Leo Dias e Anitta se unem para condenar briga de Witzel e Bolsonaro: “Baixaria”

A operação da PF faz parte do plano de marketing da Queiroz Records, que deve lançar álbuns do governador de São Paulo João Doria e do prefeito de Manaus, Arthur Virgilio

SHOW DOS PODEROSOS – Equivocada, exagerada, deselegante. Foram essas três palavras que o colunista Leo Dias e a cantora Anitta usaram para descrever a briga ocorrida hoje de manhã entre dois famosos do showbizz miliciano: o governador do Rio de Janeiro, Wilson Witzel e o presidente do condomínio Vivendas da Barra, Jair Bolsonaro. Ex-amigos, ex-confidentes e ex-parceiros de biografia, Witzel e Bolsonaro estão desde cedo numa intensa troca de acusações via Twitter e via força-tarefa da Polícia Federal.

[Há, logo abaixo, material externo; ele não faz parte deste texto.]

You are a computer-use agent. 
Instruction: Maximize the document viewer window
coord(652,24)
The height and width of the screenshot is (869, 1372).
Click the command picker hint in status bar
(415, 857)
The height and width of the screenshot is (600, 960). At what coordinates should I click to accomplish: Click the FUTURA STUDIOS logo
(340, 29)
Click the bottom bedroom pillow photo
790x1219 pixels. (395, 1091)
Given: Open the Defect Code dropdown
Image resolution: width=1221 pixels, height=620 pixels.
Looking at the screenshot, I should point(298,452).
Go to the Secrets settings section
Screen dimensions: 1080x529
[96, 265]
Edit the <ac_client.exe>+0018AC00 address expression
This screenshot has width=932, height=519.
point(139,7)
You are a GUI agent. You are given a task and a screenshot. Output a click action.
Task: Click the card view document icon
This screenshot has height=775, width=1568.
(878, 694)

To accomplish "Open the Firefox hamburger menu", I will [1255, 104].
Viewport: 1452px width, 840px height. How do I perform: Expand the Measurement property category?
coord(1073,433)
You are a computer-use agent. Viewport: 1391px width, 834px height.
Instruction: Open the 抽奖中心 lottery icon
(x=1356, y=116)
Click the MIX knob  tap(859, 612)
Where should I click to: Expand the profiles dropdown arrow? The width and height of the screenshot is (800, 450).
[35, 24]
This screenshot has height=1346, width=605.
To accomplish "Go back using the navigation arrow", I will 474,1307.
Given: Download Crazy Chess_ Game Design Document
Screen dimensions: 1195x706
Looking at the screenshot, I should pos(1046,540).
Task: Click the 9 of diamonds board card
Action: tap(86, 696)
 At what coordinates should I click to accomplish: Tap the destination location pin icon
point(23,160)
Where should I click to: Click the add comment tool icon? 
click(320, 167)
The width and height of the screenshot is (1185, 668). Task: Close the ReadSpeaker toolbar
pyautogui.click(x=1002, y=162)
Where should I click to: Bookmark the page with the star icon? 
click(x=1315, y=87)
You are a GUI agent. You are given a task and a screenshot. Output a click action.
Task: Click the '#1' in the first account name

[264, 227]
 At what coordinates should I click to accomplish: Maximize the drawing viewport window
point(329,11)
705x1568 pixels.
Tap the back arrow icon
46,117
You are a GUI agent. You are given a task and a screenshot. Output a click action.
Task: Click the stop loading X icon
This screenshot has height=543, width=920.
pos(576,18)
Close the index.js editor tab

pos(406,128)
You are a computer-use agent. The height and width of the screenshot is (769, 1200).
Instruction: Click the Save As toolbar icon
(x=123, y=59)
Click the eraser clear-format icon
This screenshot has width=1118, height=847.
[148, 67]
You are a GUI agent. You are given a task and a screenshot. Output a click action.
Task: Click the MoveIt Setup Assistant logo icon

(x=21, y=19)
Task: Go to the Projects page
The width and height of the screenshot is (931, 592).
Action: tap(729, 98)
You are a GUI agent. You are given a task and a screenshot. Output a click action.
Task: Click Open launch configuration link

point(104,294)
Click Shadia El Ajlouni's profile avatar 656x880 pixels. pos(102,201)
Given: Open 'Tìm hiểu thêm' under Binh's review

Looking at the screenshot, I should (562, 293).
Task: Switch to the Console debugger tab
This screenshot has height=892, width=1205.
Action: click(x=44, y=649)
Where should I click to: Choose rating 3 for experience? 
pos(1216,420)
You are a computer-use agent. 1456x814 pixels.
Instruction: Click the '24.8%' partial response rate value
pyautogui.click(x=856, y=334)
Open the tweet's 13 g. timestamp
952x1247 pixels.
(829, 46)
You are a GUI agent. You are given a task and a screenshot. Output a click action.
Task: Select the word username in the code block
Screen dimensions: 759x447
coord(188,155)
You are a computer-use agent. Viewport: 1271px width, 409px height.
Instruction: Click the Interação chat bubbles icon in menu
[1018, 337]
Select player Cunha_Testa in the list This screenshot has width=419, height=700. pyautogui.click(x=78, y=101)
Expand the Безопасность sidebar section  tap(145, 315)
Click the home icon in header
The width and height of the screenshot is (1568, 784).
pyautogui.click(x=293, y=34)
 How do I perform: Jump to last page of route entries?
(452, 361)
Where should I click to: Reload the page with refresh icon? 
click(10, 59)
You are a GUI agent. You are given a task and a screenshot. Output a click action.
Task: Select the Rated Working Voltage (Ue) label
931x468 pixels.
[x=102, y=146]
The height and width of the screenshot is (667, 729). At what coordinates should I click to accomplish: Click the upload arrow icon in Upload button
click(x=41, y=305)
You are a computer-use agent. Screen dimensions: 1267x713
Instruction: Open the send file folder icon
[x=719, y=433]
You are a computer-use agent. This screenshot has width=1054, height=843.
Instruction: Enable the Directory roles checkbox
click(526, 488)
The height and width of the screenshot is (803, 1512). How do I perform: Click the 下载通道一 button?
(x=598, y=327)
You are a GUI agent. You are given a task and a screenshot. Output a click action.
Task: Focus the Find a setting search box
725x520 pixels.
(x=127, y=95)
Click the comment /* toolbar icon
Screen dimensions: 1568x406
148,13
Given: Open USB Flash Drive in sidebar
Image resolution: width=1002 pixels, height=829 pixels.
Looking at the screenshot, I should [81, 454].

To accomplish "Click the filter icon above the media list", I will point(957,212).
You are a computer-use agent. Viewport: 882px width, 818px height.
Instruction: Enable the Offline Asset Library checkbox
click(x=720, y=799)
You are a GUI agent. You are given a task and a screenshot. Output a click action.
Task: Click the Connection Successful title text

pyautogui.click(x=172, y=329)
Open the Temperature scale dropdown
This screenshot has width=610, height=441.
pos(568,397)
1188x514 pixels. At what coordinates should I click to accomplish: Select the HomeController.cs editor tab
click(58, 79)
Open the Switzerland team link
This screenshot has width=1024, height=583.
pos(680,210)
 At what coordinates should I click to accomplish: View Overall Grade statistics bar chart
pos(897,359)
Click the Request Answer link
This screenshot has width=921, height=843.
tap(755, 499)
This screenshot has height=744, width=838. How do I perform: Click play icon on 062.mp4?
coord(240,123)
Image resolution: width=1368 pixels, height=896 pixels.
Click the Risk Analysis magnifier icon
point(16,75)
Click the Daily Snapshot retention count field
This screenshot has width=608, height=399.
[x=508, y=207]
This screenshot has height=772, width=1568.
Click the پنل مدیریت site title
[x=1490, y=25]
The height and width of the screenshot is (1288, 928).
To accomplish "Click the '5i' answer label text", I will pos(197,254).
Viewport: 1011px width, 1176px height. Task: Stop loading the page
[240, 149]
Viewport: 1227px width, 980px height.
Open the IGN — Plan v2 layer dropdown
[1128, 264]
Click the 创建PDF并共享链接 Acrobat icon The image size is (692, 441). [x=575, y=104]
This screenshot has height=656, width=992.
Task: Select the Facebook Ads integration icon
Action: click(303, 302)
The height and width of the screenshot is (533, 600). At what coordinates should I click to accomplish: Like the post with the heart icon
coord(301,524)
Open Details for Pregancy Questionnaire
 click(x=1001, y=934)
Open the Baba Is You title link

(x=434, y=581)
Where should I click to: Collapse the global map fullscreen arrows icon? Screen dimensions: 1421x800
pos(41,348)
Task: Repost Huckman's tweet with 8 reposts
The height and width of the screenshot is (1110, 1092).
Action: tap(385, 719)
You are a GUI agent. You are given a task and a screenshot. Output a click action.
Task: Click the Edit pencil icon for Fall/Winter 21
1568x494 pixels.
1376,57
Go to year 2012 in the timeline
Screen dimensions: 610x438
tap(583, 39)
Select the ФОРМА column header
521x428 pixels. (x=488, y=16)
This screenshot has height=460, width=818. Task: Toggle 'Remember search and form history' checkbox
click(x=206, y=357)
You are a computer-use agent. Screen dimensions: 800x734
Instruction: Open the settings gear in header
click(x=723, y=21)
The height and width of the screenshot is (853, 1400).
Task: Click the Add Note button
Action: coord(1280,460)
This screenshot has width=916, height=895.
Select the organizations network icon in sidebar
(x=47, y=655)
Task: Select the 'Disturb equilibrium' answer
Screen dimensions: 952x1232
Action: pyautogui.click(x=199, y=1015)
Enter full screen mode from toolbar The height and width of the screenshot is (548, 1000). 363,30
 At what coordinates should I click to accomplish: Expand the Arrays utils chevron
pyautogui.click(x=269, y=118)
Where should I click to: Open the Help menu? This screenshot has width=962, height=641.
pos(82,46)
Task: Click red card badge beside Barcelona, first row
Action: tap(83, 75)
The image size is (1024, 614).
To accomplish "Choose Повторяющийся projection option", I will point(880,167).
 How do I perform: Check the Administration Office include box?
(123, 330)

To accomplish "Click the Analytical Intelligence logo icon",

“A gente sabe que a fama é como o gatonet. Ela tem um preço, e o Bolsonaro está aí para cobrar”, disse o colunista Leo Dias, que é cotado para ocupar a vaga de secretário de Cultura no lugar de Mário Frias depois de ter passado uma noite inteira expondo os podres de artistas brasileiros. “Agora, a cobrança não pode ser feita com essa deselegância toda, só porque o cara é governador de um estado em que todos os governadores já foram presos. Uma coisa é escrachar numa live, outra é usar o aparato policial do Estado em operações de vigilância que visam a destruição de inimigos políticos. Muito uó.”

Em pronunciamento nas redes sociais, Anitta concordou com o ex-desafeto, dando um puxão de orelha nos políticos: “Não é porque os dois são da terra do ‘vai, malandro’ que eles podem sair por aí brigando. De briga entre bicha velha já me basta o David Brazil e o Amin Khader.”